Researchers at Stanford University and the Arc Institute used an AI model to design entirely new viruses that can infect bacteria, carrying hundreds of novel mutations and overcoming natural bacterial defenses.

Stanford And Arc Institute Create First AI-Designed Viruses Capable Of Infecting Bacteria

Researchers at Stanford University and the nonprofit organisation Arc Institute have achieved a major milestone in computational biology by creating the first entirely AI-designed viruses capable of infecting and killing bacteria

The team trained an advanced AI model named Evo, which works on the same principles as large language models (LLMs) like ChatGPT, on a dataset of two million viral genomes, equipping it with the ability to understand viral structure, gene interactions, and functional constraints.

Using this model, scientists tasked Evo with designing completely new viruses from scratch, resulting in 302 unique designs, of which 16 were confirmed to be functional in laboratory tests, demonstrating the AI’s capacity to produce viable biological systems that had never existed before.

These AI-generated viruses carried up to 392 mutations that have never been observed in nature, including combinations of genetic elements that researchers had previously tried and failed to assemble using conventional engineering techniques.

Interestingly, when bacteria evolved resistance to natural viruses, the AI-designed viruses were able to overcome these defenses within days, whereas traditional viral counterparts were rendered ineffective

One particularly notable synthetic virus successfully incorporated a key protein component from a distantly related virus, an achievement that had eluded scientists for years despite repeated attempts using standard genetic engineering approaches

AI-Designed Viruses Mark A New Era In Genome Engineering

The development of these AI-designed viruses signals the dawn of a new era in scientific research, where computational tools can move beyond reading and writing genomes to actively designing them. As the Arc Institute highlighted, “this represents a new chapter in our ability to engineer biology at its foundational level.”

Researchers emphasize that their AI was intentionally not trained on viruses that infect humans.
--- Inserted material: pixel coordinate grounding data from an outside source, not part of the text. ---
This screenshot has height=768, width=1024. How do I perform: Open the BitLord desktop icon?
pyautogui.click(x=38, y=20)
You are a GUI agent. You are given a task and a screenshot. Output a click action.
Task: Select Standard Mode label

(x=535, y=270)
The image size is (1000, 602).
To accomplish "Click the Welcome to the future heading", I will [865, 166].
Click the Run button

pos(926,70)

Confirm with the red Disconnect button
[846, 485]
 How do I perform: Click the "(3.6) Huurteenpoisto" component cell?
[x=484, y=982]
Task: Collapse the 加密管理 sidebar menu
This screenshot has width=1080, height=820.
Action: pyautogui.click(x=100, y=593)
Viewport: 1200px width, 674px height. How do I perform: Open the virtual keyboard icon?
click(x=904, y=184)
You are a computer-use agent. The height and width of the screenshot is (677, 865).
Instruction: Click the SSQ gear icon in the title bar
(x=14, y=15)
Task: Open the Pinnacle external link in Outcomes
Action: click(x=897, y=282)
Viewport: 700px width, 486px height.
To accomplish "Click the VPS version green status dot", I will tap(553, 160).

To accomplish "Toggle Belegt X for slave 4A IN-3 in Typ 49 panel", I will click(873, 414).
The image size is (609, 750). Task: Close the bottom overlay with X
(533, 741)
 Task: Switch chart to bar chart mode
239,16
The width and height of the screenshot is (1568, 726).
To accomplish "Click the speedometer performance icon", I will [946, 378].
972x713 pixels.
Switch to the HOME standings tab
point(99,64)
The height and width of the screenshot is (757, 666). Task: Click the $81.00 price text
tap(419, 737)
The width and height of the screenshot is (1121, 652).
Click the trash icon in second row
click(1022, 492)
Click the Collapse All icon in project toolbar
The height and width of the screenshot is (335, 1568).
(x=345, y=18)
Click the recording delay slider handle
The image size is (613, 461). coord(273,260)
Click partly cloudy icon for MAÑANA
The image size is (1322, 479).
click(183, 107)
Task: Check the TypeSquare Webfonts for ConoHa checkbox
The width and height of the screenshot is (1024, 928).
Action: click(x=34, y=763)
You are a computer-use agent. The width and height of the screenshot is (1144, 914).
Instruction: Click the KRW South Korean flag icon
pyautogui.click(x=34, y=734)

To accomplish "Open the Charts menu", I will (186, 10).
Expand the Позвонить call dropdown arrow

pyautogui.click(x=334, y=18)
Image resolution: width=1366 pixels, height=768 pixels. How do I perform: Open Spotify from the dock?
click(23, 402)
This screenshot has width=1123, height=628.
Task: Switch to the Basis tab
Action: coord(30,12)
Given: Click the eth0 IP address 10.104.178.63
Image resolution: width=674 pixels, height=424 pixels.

Nevertheless, this technology carries inherent risks, as it could potentially be applied by others—whether out of curiosity, scientific interest, or malicious intent—to explore human pathogens and create novel levels of virulence

Furthermore, the ability of AI to generate complete genomes for more complex organisms remains uncertain, and there is currently no straightforward method to test such designs. Unlike some viruses that can be activated directly from a DNA strand, larger organisms such as bacteria, mammals, or humans require incremental genetic modifications of existing cells, a process that remains slow and labor-intensive

Despite these challenges, scientists argue that pursuing this line of research is important. They envision automated laboratories in which AI-generated genomes could be proposed, experimentally tested, and refined through iterative feedback, potentially accelerating the development and understanding of complex biological systems.